Skip to content

Geo: Re-introduce the `Redownload` behaviour as a fallback to recover from repeated failed clone/fetch sync requests

Problem to solve

Geo used to have the ability to automatically Redownload repository if the clone/fetch request failed multiple time. The Redownload functionality uses tar to archive the repository and transfers it to the secondary Geo site. This was removed in 16.0 via an MR.

Recently we've seen some clone/fetch requests for repositories on the primary site take a long time due to the large number of keeparound refs in these repositories. Git spends a long time processing the request which results in various timeouts expiring along the call path before the request is completed by Git. We've also noticed subsequent requests to fetch changes take significantly less time to process. Reintroducing the Redownload behaviour will address the initial clone/fetch problems.

Proposal

Reintroduce the Redownload functionality.
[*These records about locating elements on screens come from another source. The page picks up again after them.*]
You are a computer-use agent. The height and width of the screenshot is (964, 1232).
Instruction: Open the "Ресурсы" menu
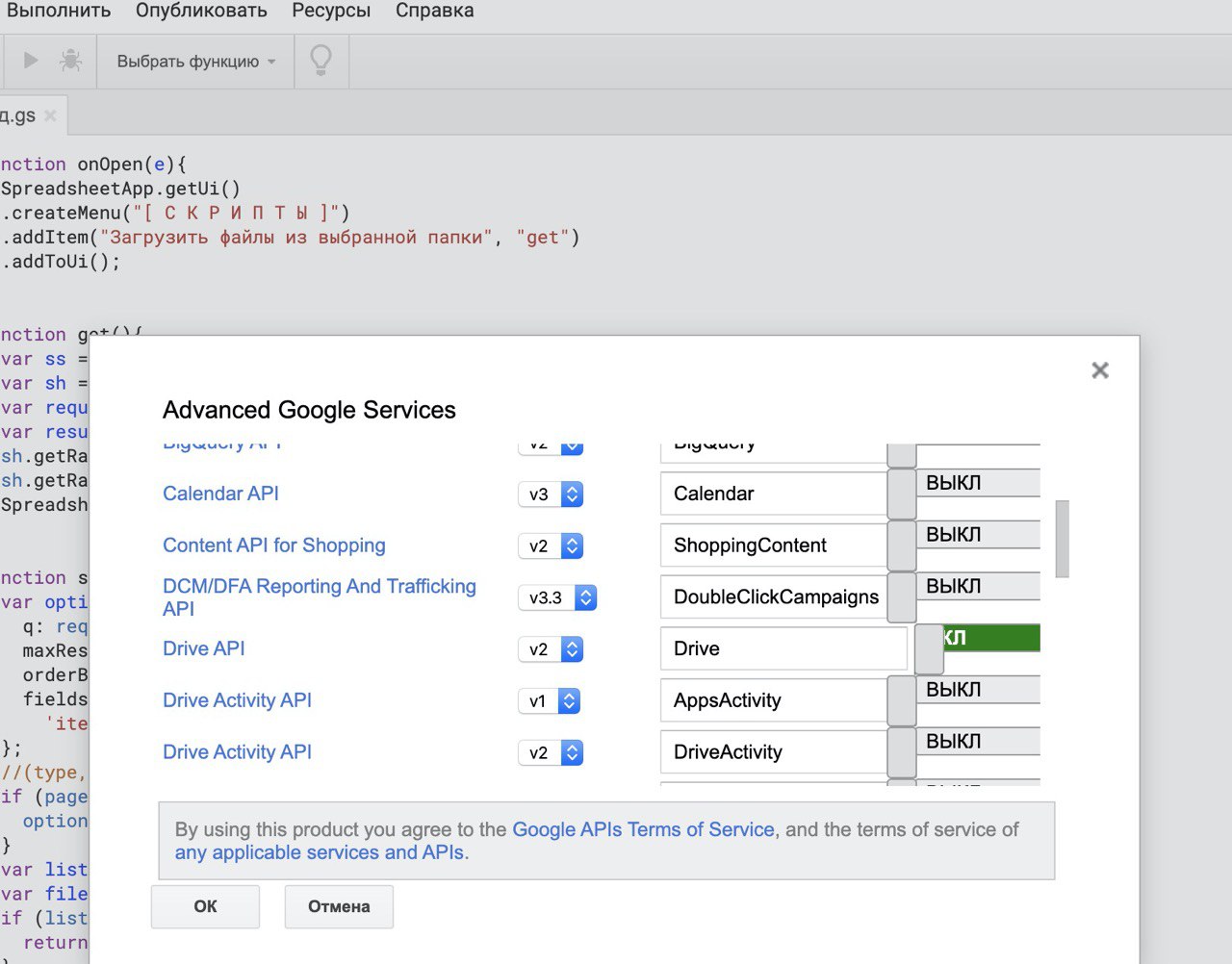pos(331,12)
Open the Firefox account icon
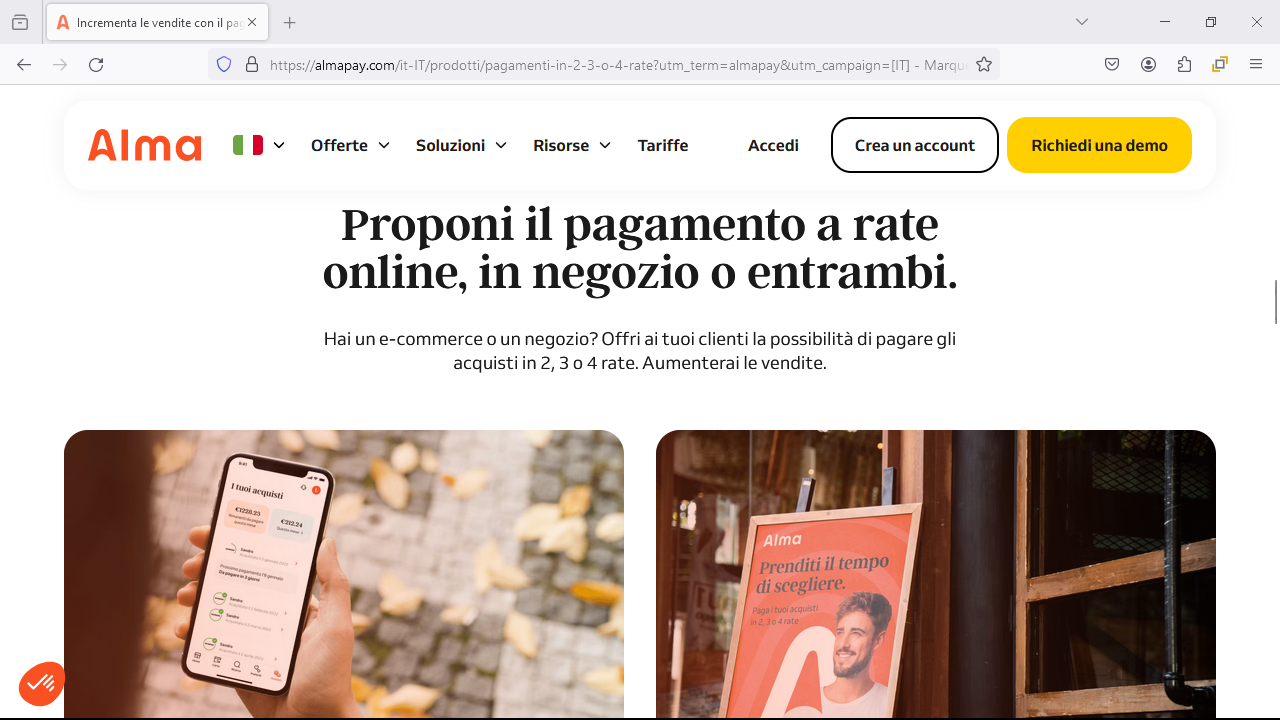The height and width of the screenshot is (720, 1280). pyautogui.click(x=1148, y=65)
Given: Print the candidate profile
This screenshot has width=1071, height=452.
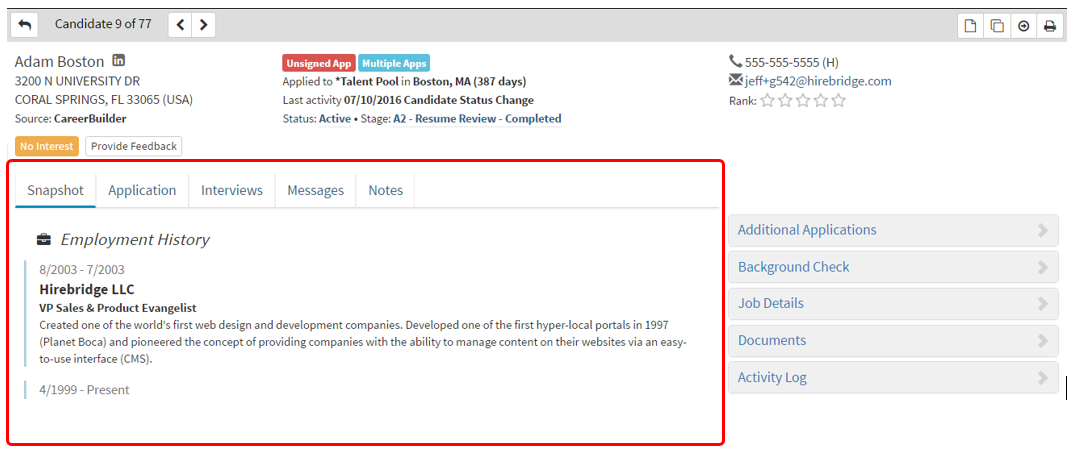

The functionality kicks in after 3 consecutive failed attempts to clone/mirror a repository.

Each time the functionality kicks in, an easily identifiable log message should be emitted so it's possible to detect this behaviour for troubleshooting purposes.

A redownload button should also be added to the project repositories replica view page next to the resync and reverify buttons for individual projects.

Intended users

Sidney (Systems Administrator)

Feature Usage Metrics

TBD

Does this feature require an audit event?

TBD